> _EXERCISE_: Write the data out again, exactly as given.

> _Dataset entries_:
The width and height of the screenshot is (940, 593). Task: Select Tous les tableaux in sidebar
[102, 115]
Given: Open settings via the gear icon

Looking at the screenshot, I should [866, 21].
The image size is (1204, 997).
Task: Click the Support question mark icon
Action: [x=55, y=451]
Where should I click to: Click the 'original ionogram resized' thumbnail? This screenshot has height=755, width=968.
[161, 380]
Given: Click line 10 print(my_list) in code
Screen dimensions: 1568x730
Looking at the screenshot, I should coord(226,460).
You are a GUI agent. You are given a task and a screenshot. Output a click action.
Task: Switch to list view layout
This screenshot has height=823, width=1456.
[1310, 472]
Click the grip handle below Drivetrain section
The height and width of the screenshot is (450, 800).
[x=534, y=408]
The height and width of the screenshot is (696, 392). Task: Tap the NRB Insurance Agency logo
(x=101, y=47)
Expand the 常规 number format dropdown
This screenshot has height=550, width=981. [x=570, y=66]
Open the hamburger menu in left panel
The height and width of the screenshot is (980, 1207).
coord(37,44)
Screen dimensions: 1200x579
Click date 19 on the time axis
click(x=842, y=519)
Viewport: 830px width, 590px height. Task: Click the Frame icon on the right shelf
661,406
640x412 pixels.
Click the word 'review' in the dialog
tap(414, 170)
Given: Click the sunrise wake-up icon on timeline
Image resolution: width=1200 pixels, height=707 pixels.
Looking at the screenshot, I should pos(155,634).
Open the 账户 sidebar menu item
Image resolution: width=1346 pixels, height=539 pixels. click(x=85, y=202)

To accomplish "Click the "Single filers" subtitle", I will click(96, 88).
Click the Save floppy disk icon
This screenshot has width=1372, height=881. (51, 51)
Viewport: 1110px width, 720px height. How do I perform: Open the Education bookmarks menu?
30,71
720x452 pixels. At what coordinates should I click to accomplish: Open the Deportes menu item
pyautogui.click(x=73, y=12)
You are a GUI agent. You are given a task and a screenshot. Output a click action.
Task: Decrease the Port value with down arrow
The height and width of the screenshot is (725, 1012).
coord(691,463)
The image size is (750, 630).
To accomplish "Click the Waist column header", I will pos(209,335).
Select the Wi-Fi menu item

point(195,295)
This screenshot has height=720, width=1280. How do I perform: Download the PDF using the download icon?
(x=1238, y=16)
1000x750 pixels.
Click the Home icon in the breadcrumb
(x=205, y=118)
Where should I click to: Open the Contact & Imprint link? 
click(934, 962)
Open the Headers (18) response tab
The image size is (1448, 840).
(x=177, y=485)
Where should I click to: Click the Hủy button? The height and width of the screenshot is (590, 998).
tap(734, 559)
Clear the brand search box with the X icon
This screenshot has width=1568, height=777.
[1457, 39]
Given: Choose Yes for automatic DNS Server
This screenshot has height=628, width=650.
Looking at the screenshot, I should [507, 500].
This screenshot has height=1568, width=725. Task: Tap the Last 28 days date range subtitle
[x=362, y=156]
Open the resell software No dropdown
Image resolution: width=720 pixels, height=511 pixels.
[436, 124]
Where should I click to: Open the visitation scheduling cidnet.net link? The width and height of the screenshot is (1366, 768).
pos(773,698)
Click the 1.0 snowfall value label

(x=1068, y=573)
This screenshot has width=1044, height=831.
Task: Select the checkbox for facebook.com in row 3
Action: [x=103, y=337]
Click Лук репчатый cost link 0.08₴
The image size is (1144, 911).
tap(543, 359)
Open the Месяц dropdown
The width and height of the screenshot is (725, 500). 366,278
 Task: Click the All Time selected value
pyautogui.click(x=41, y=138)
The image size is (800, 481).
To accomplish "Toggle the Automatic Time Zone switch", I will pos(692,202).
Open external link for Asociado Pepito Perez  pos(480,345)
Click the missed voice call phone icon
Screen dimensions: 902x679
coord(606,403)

> _SOLVED PROBLEM_:
The width and height of the screenshot is (940, 593). Task: Select Tous les tableaux in sidebar
[102, 115]
Given: Open settings via the gear icon

Looking at the screenshot, I should [866, 21].
The image size is (1204, 997).
Task: Click the Support question mark icon
Action: [x=55, y=451]
Where should I click to: Click the 'original ionogram resized' thumbnail? This screenshot has height=755, width=968.
[161, 380]
Given: Click line 10 print(my_list) in code
Screen dimensions: 1568x730
Looking at the screenshot, I should coord(226,460).
You are a GUI agent. You are given a task and a screenshot. Output a click action.
Task: Switch to list view layout
This screenshot has height=823, width=1456.
[1310, 472]
Click the grip handle below Drivetrain section
The height and width of the screenshot is (450, 800).
[x=534, y=408]
The height and width of the screenshot is (696, 392). Task: Tap the NRB Insurance Agency logo
(x=101, y=47)
Expand the 常规 number format dropdown
This screenshot has height=550, width=981. [x=570, y=66]
Open the hamburger menu in left panel
The height and width of the screenshot is (980, 1207).
coord(37,44)
Screen dimensions: 1200x579
Click date 19 on the time axis
click(x=842, y=519)
Viewport: 830px width, 590px height. Task: Click the Frame icon on the right shelf
661,406
640x412 pixels.
Click the word 'review' in the dialog
tap(414, 170)
Given: Click the sunrise wake-up icon on timeline
Image resolution: width=1200 pixels, height=707 pixels.
Looking at the screenshot, I should pos(155,634).
Open the 账户 sidebar menu item
Image resolution: width=1346 pixels, height=539 pixels. click(x=85, y=202)

To accomplish "Click the "Single filers" subtitle", I will click(96, 88).
Click the Save floppy disk icon
This screenshot has width=1372, height=881. (51, 51)
Viewport: 1110px width, 720px height. How do I perform: Open the Education bookmarks menu?
30,71
720x452 pixels. At what coordinates should I click to accomplish: Open the Deportes menu item
pyautogui.click(x=73, y=12)
You are a GUI agent. You are given a task and a screenshot. Output a click action.
Task: Decrease the Port value with down arrow
The height and width of the screenshot is (725, 1012).
coord(691,463)
The image size is (750, 630).
To accomplish "Click the Waist column header", I will pos(209,335).
Select the Wi-Fi menu item

point(195,295)
This screenshot has height=720, width=1280. How do I perform: Download the PDF using the download icon?
(x=1238, y=16)
1000x750 pixels.
Click the Home icon in the breadcrumb
(x=205, y=118)
Where should I click to: Open the Contact & Imprint link? 
click(934, 962)
Open the Headers (18) response tab
The image size is (1448, 840).
(x=177, y=485)
Where should I click to: Click the Hủy button? The height and width of the screenshot is (590, 998).
tap(734, 559)
Clear the brand search box with the X icon
This screenshot has width=1568, height=777.
[1457, 39]
Given: Choose Yes for automatic DNS Server
This screenshot has height=628, width=650.
Looking at the screenshot, I should [507, 500].
This screenshot has height=1568, width=725. Task: Tap the Last 28 days date range subtitle
[x=362, y=156]
Open the resell software No dropdown
Image resolution: width=720 pixels, height=511 pixels.
[436, 124]
Where should I click to: Open the visitation scheduling cidnet.net link? The width and height of the screenshot is (1366, 768).
pos(773,698)
Click the 1.0 snowfall value label

(x=1068, y=573)
This screenshot has width=1044, height=831.
Task: Select the checkbox for facebook.com in row 3
Action: [x=103, y=337]
Click Лук репчатый cost link 0.08₴
The image size is (1144, 911).
tap(543, 359)
Open the Месяц dropdown
The width and height of the screenshot is (725, 500). 366,278
 Task: Click the All Time selected value
pyautogui.click(x=41, y=138)
The image size is (800, 481).
To accomplish "Toggle the Automatic Time Zone switch", I will pos(692,202).
Open external link for Asociado Pepito Perez  pos(480,345)
Click the missed voice call phone icon
Screen dimensions: 902x679
coord(606,403)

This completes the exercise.